En su lugar, se impulsó un rescate financiero por parte de Venezuela basado en exportaciones de leche en polvo, una iniciativa encabezada por el propio Hugo Chávez.

Con el colapso de la economía venezolana parte de estos pagos nunca se realizaron, agravando la ya escuálida situación económica de SanCor, en gran medida proveniente de los controles de precios que se aplicaban en estos tiempos de populismo. La deuda venezolana agravó la crisis estructural de la cooperativa (Infobae, Chávez dejó a SanCor a la deriva de sus acreedores, 2007).

SanCor comenzó entonces un largo proceso de deterioro productivo, venta de plantas, ventas de marcas, desaparición en las góndolas y un interminable conflicto gremial con líderes que parecen más chavistas que argentinos, pulverizando el valor de la empresa, un icono del mundo cooperativo y de la industria láctea nacional.

El colapso venezolano

Mientras tanto, el experimento bolivariano avanzaba en Venezuela.

El país con las mayores reservas de petróleo del planeta comenzó a experimentar una crisis económica devastadora: hiperinflación, colapso productivo, escasez generalizada. El resultado fue uno de los mayores éxodos de la historia contemporánea dividiendo las familias, muchos de cuyos miembros se marcharon dejando atrás sus trabajos, comercios, profesiones, las raíces.

Más de nueve millones de venezolanos abandonaron su país. El socialismo del Siglo XXI fue la cara más bochornosa, opaca y degradada de la política latinoamericana. Es incomprensible que Argentina haya sido furgón de cola de esos personajes.

El tren que pasó

La historia rara vez cambia en un solo día.

Pero hay días que revelan el rumbo de décadas

Mar del Plata fue uno de ellos.

Dentro del hotel Hermitage, diplomáticos intentaban cerrar más de diez años de negociaciones comerciales. Afuera, un estadio celebraba el rechazo a ese mismo proyecto.

El ruido político de aquella tarde terminó ahogando a la diplomacia silenciosa que había construido el acuerdo.

El mundo siguió avanzando hacia más integración económica.

América Latina, en cambio, se dividió entre quienes apostaron por el comercio y quienes abrazaron el populismo petrolero.

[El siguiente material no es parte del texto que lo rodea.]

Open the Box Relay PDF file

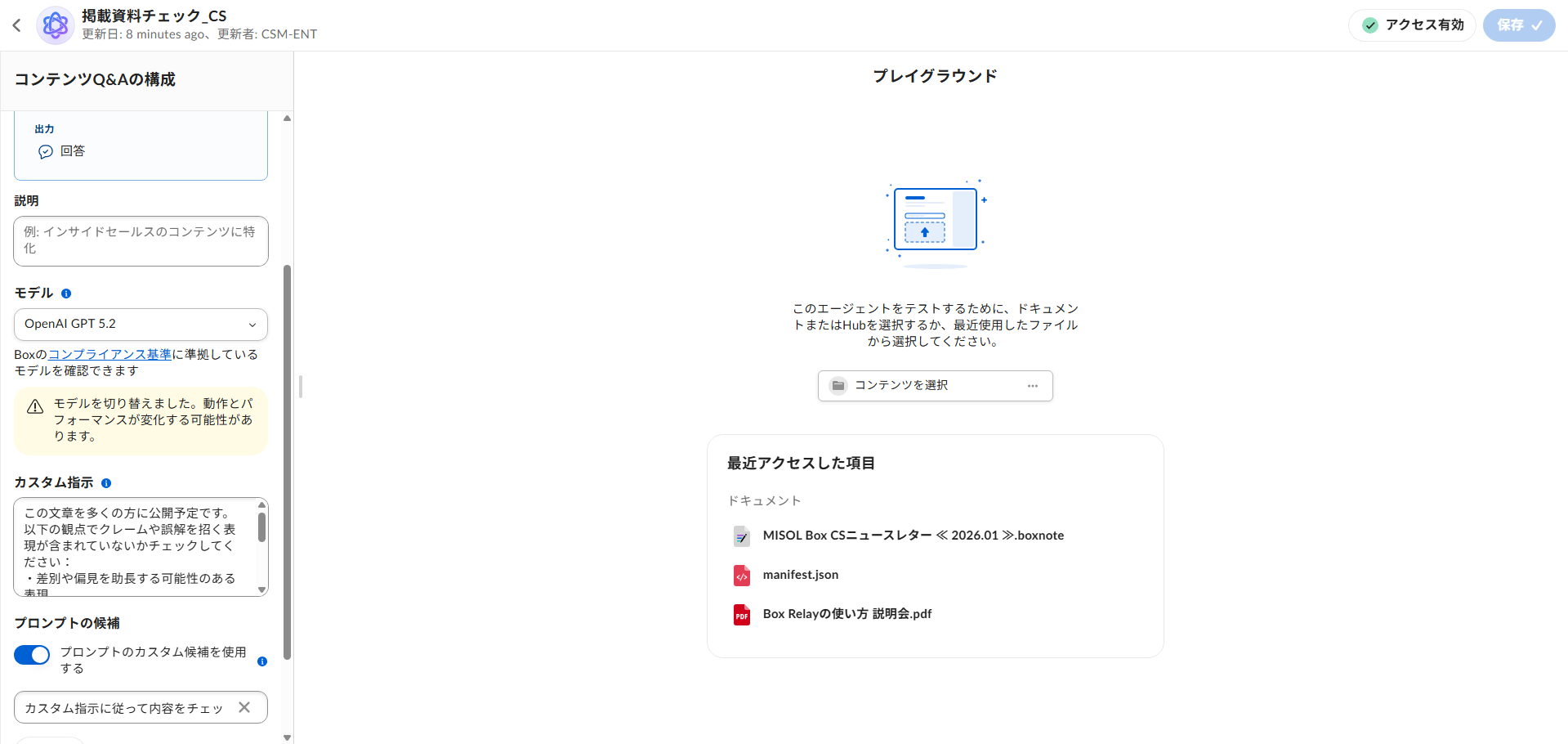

Dos décadas después, cuando millones de venezolanos han debido abandonar su país y Argentina intenta volver a integrarse al mundo, aquella escena adquiere un significado histórico distinto. Lo que muchos celebraron como una victoria política terminó siendo una derrota económica.

Porque aquel día en que Mar del Plata gritó contra el ALCA no solo se frustró un acuerdo comercial. También se dejó pasar uno de los trenes más importantes del desarrollo latinoamericano.

Y visto con la perspectiva que da el tiempo, aquella tarde simbolizó algo más profundo:

América Latina pasó de la diplomacia del comercio de Bill Clinton y George Bush al espectáculo político de Hugo Chávez y Nicolás Maduro.

Argentina pasó de escuchar a Kissinger a celebrar al cineasta Kusturica.

El mundo siguió avanzando.

Y el costo de esa decisión todavía se paga.